Tonight I find myself thinking of my time with Charlie. More specifically, I find myself wishing for hindsight and a second chance at some things. Our time with him was so brief, did I really take the time to drink in all his alive moments? The adrenaline/endorphin rush that occurs after giving birth creates a sort of out-of-body type feeling, at least for me. Did that prevent me from being totally present in his moments here?
Should we have invited everyone in so soon? Should I have savored my little boy longer, with just Josh? Should we have waited? If I had known we would only have thirty minutes maybe we would have done that part differently. I don't know.
Did he know? Did he know he was loved? Did I kiss him enough in those few minutes? Did he recognize my voice and feel comforted? Was he afraid at the end? I know I wasn't the one holding him when he passed. I kind of hate that. I wish it had been me.

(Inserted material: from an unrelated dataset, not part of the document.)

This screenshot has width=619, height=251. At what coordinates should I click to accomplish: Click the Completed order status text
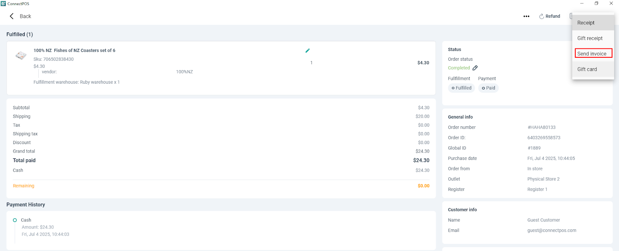coord(459,68)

It's so hard, having someone with you for such a short amount of time. I hope he knew how much he was loved, is loved. I know, even if he didn't, it doesn't matter anymore. He only knows love now, and perfection. That's pretty great. I guess it's just for my sake that I want to know the story from his perspective. I hope he would have good memories from his time with us. I remember feeling the same things with Evie.
I suppose one day I will get to hear. I'll get to hear from both of them. And I hope their words describe the love they knew and felt while they were here. Because they were both loved so, so deeply and treasured and wanted so, so very much.
I am mourning with you in prayer and will continue to lift you up. I hope you know that you are loved. We love you all.